This story appears in the May 2015 issue of National Geographic magazine.

During the summers of 2012 and 2013, I walked more than a thousand miles on the Camino de Santiago. Also called the Way of St. James, or simply the Way, by English speakers, it is a centuries-old Christian pilgrimage path through France and Spain. In each of the past few years, between 183,000 and 273,000 people from around the world traveled the route, which runs through cities, across mountains, and along Roman roads. It ends at the cathedral in Santiago de Compostela, where the supposed remains of St. James, one of Jesus Christ’s Twelve Apostles, are enshrined.

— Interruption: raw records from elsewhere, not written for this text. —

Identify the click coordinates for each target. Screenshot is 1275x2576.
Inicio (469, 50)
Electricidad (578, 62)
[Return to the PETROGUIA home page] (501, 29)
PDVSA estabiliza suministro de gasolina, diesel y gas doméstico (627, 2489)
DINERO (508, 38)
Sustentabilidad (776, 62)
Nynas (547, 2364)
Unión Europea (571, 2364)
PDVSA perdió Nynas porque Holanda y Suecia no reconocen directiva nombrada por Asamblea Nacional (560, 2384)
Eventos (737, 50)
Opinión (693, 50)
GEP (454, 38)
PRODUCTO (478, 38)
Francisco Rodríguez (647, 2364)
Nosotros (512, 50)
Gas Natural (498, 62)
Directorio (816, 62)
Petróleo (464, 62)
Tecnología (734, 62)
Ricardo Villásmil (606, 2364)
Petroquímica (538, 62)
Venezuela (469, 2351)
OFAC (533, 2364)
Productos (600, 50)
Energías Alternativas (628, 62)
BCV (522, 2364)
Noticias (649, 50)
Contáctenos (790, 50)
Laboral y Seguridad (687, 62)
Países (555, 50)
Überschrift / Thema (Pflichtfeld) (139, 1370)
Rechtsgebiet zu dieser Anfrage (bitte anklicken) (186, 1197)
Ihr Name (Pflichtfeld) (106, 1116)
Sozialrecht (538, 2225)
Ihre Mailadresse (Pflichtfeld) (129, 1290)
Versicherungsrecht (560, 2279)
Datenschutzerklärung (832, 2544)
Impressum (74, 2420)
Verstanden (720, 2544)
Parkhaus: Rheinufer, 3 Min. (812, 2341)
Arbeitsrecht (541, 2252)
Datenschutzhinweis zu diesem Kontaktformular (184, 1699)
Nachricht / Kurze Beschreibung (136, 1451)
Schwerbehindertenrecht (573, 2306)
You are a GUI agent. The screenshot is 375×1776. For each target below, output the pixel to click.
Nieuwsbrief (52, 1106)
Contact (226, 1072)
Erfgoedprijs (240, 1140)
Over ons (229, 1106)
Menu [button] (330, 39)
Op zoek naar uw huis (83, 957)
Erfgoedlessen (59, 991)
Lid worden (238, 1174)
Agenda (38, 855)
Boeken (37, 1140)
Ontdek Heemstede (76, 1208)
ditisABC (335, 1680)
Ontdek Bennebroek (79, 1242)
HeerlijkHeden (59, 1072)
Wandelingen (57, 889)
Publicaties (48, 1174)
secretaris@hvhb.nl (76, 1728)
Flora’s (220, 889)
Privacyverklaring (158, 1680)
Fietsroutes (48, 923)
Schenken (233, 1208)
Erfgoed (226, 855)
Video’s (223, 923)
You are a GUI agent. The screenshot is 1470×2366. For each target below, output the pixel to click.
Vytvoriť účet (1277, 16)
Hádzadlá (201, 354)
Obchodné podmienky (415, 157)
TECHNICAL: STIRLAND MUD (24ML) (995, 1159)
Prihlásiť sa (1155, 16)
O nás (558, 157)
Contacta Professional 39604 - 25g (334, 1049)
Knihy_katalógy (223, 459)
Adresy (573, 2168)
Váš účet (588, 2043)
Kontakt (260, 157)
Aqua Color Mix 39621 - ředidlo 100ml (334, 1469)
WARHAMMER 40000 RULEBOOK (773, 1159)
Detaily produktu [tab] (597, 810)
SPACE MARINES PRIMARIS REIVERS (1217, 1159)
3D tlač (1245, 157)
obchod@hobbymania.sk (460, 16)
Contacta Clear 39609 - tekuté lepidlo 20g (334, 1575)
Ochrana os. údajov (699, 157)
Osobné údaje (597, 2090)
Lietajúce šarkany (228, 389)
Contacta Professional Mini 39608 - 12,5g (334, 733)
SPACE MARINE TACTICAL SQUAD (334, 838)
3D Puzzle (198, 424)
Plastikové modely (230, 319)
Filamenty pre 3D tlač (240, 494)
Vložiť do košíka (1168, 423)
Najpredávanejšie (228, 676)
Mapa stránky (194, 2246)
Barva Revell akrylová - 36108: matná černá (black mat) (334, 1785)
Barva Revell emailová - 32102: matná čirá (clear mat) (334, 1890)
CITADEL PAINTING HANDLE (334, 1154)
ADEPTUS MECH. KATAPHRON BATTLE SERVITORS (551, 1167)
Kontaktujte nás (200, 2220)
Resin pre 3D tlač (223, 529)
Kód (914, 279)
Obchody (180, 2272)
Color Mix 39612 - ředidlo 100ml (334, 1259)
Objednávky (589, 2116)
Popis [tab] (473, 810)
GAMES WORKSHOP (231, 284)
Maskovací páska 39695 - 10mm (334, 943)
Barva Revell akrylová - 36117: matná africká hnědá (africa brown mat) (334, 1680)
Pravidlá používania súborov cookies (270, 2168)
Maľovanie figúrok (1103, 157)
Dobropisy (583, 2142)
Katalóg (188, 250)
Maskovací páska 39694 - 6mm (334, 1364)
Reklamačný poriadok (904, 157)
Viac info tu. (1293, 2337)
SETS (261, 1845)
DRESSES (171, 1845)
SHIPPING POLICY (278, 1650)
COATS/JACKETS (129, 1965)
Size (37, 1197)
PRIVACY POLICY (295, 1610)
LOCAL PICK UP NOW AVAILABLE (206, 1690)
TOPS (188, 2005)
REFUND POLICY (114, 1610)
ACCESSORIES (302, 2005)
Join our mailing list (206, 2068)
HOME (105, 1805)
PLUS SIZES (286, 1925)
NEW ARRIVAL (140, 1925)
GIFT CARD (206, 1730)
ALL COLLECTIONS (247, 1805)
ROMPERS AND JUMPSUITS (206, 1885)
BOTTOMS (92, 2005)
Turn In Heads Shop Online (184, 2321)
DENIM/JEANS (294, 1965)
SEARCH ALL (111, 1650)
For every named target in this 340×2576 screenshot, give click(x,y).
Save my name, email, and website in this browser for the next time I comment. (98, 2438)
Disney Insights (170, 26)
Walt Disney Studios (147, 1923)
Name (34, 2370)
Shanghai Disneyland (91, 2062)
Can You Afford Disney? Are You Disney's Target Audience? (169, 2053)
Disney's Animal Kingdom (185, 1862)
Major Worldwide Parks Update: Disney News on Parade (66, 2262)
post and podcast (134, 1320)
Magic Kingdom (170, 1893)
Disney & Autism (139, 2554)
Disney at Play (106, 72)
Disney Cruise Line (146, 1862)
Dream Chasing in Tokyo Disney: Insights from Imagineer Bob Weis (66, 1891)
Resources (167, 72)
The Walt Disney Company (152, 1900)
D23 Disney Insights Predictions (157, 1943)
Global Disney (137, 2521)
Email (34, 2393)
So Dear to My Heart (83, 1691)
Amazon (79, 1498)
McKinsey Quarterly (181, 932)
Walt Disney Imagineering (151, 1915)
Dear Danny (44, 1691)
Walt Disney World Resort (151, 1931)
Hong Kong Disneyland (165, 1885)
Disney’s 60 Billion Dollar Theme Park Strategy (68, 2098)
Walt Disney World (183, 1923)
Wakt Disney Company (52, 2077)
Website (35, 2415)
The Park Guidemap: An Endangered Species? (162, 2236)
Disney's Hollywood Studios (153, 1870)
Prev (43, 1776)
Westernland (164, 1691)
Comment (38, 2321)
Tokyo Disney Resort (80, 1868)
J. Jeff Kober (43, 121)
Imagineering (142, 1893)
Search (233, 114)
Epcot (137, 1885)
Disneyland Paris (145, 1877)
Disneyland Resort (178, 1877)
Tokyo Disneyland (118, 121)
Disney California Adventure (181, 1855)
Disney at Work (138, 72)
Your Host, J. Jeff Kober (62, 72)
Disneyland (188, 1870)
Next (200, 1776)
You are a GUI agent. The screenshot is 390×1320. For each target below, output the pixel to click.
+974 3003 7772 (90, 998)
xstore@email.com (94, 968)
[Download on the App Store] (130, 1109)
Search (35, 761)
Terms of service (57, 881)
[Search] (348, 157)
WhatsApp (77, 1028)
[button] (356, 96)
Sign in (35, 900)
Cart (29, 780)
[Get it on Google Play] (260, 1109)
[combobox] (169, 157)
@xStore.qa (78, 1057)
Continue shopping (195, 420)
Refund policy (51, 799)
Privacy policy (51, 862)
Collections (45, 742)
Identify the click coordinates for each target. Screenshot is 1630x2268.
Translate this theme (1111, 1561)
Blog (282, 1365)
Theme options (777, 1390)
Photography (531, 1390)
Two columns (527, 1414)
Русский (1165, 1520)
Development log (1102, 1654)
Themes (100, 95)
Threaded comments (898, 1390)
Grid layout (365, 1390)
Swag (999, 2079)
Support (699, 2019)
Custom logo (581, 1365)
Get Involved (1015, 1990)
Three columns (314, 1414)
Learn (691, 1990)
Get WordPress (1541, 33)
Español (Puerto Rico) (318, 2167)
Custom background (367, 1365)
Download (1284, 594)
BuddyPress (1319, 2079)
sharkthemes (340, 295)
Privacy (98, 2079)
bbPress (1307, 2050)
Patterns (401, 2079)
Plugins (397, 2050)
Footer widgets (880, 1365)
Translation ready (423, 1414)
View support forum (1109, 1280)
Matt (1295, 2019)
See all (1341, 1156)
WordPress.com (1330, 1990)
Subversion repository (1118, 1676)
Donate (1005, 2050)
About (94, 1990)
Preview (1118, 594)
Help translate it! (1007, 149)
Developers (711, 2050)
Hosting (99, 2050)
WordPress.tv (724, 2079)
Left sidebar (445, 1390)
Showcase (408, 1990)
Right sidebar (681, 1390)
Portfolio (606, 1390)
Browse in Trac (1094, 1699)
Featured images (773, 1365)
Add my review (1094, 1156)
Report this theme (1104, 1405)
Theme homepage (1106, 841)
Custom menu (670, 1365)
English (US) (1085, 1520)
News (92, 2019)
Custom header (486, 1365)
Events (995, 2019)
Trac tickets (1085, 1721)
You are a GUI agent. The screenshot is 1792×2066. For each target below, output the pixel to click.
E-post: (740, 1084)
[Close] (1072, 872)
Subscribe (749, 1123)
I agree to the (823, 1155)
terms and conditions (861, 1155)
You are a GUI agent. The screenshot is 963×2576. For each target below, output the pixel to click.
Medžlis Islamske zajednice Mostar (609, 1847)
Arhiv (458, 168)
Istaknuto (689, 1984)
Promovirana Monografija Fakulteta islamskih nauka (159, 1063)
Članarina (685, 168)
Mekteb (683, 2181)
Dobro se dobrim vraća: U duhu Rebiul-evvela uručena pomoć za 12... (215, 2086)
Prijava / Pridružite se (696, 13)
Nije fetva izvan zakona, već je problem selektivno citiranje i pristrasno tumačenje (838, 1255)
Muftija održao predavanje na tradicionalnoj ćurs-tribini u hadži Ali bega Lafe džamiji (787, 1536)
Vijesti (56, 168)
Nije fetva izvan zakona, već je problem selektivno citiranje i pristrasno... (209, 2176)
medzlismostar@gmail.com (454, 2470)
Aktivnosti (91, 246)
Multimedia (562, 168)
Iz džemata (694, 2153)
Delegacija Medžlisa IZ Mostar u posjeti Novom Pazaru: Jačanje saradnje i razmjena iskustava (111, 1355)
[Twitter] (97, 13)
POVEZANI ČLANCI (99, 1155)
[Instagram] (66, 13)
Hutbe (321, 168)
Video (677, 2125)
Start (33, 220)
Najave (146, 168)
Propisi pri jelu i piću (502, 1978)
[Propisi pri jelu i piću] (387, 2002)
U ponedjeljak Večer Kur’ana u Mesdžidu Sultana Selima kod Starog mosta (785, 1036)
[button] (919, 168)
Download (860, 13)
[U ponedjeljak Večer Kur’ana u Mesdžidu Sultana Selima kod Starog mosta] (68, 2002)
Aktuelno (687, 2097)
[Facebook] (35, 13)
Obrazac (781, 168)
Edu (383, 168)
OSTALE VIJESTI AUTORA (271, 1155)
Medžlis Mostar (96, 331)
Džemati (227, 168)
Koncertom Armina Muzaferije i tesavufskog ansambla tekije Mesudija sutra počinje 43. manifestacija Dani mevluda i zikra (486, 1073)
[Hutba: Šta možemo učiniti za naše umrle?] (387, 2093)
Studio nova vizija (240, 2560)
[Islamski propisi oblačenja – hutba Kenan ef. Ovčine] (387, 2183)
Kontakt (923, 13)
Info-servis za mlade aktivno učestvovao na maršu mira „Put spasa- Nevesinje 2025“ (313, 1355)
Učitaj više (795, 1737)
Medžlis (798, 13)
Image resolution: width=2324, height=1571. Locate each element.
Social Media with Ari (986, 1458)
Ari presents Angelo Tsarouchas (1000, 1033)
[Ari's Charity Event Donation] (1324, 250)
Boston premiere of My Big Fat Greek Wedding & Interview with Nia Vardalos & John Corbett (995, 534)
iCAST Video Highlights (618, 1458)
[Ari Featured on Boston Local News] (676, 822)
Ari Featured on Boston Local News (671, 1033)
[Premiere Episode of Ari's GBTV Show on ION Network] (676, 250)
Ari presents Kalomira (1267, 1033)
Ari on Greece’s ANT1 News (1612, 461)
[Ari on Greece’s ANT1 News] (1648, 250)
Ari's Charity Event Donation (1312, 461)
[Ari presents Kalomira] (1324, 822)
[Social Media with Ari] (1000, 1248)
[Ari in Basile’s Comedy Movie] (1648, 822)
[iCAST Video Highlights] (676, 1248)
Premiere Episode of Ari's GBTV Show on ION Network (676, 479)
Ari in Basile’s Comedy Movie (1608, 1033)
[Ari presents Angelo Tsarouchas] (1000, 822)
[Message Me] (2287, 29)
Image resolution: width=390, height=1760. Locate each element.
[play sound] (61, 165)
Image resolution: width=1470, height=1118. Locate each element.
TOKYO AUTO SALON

When I walked the Way, I became part of an ancient tradition thriving in a modern world. Though the pilgrimage is rooted in Christian tradition, it has been reborn as a nondenominational spiritual rite. In 2012 only about 40 percent of pilgrims walked in the name of the Christian faith. Others walk because they’re in a time of transition—suddenly jobless, recently retired, newly divorced—or simply need a space apart from their life’s routine to decompress, take stock, shift gears. In conversations along the route, I often heard people say, I came to the Camino to find myself or to solve a certain problem. I also heard many say, with confidence and hope, The Camino will show me the way.

There is a spirit of community on the Camino that connects everyone. Within days you will have walked alongside, talked to, and had dinner with many fellow pilgrims. Even if you begin alone, soon you will be surrounded by new friends from all corners of the globe. A community ebbs and flows around you; you never know when someone might disappear. I quickly learned to appreciate my time with others. When a new friend became a speck on the horizon, I felt a familiar sadness.

My pilgrimage ended on the west coast of Spain overlooking the Atlantic. I walked to the lighthouse at sunset and watched people burn their boots as the sky was set on fire. In New York City, where I live, I often felt that my heart was spread so thin that I wasn’t feeling much of anything. But there on the cliffs, I realized I was near the end. My heart swelled and then hurt.

I often tell people that what I found on the Camino was a quiet place, a simple reminder of the way life could be. Some would say that is the same as finding God—something to hold on to when times are hard.